OC Latino Movers & Shakers

By Albert Ornelas

OC Latino Movers & Shakers

World War II nurse Maria Dolores Hernandez

Maria Dolores Hernandez’s family fled the Mexican Revolution and arrived in Fullerton during the year 1913 when she was 6. Fifteen years later, she entered Orange County General Hospital’s Nursing School and became a registered nurse in 1930. Within a few years, she became Orange County Hospital’s supervisor of communicable diseases.

In 1940, during World War II, she became the first Red Cross nurse from Orange County to be called into active duty as a second lieutenant. After the war, she transferred to the Air Force and was stationed at bases throughout the United States, the Far East and Europe. She acquired small properties wherever she was stationed, while rising in the rank to major, and retiring after 20 years of service.

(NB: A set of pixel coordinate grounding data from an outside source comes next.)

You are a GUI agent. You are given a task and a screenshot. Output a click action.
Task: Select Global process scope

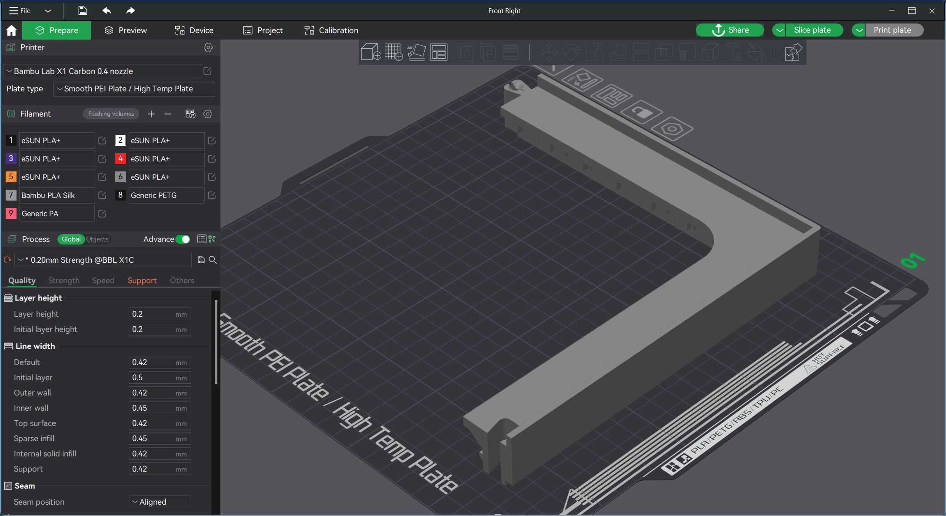(71, 239)
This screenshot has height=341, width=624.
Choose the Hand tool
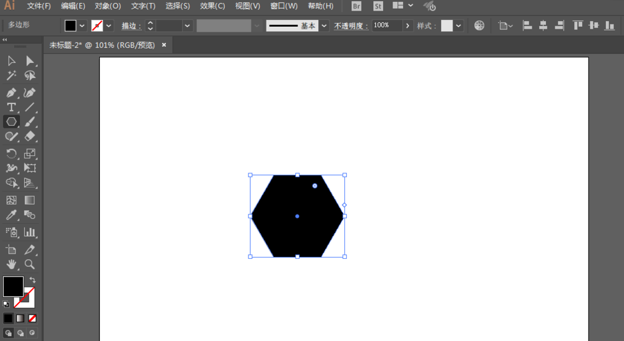pyautogui.click(x=11, y=264)
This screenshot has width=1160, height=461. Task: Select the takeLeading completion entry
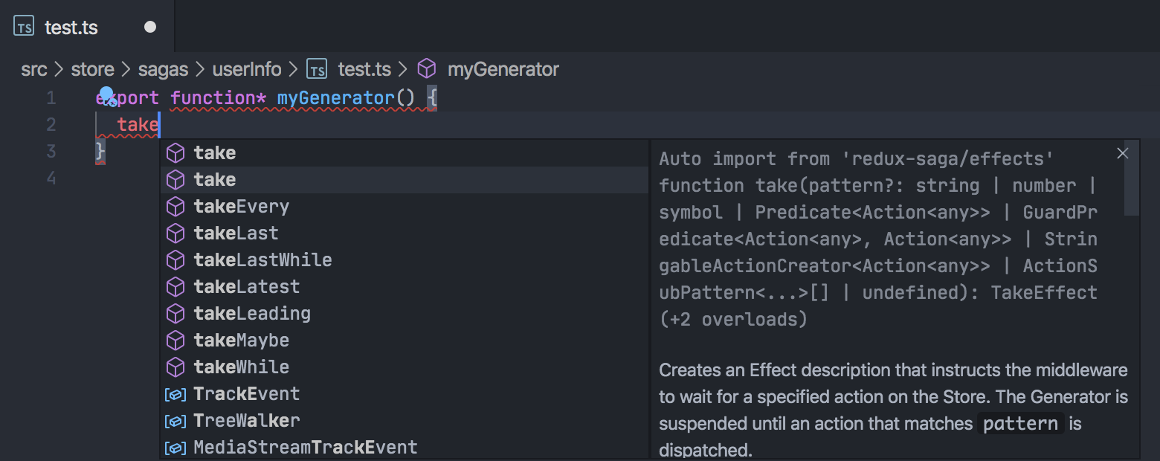click(x=251, y=313)
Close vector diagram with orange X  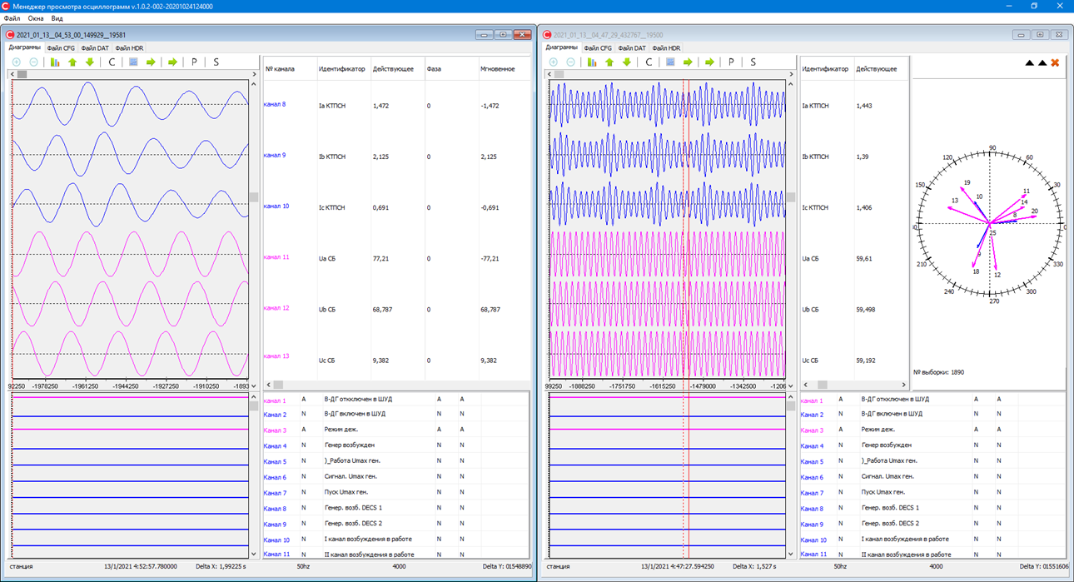(x=1055, y=62)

Returning to live in Fullerton, she joined Cal State Fullerton’s Continuing Learning Experience (now Osher Lifelong Learning Institute), and upon her death in 1997, she gave nearly $ 1 million to the university’s Nursing Department to establish an endowment for scholarships.

I learned about this incredible story from a volunteer at the Santa Ana Senior Center, Alice Rodriguez, who was wearing her staff shirt while standing in line at a local department store. I mentioned that I had worked there for a program called Project P.R.I.D.E., a premiere at-risk teen program in the 1990’s.

Before we walked out the door, we were conversing as though we were old friends and she told me about an event in Fullerton called the 15th Annual Veterans Day Celebration, hosted by the Latino Advocates for Education based out of the City of Orange.

The November Veteran’s Day event honored World War II veterans, including actor-producer-musician and Army veteran Desi Arnaz; civil rights activist and Navy veteran César E. Chávez, founder of the United Farm Workers Union; Guy Gabaldon, the Marine who was credited for capturing — or persuading to surrender — about 1,500 Japanese soldiers and civilians during the Battle of Saipan in 1944; José Limón, Army veteran and founder of the José Limón Dance Group and Institute; Marine aviator and Baseball Hall of Famer Ted Williams; Boxing Hall of Famer and Army veteran Manuel Ortiz; and military nurse Maria Dolores Hernandez, who left Cal State Fullerton’s nursing program an endowment for scholarships for nurses committed to working with impoverished populations.

“This year is the 70th anniversary of World War II, and we must recognize ‘the Greatest Generation,’ our World War II veterans and their families, and highlight the patriotic contributions of Latinos to our country’s defense through these seven famous Americans,” said Orange County Superior Court Judge Frederick P. Aguirre, president of Latino Advocates for Education.

We remember and honor all the brave men and women who served and sacrificed in World War II, and recognize the 70th anniversary of Pearl Harbor, December 7, 1941.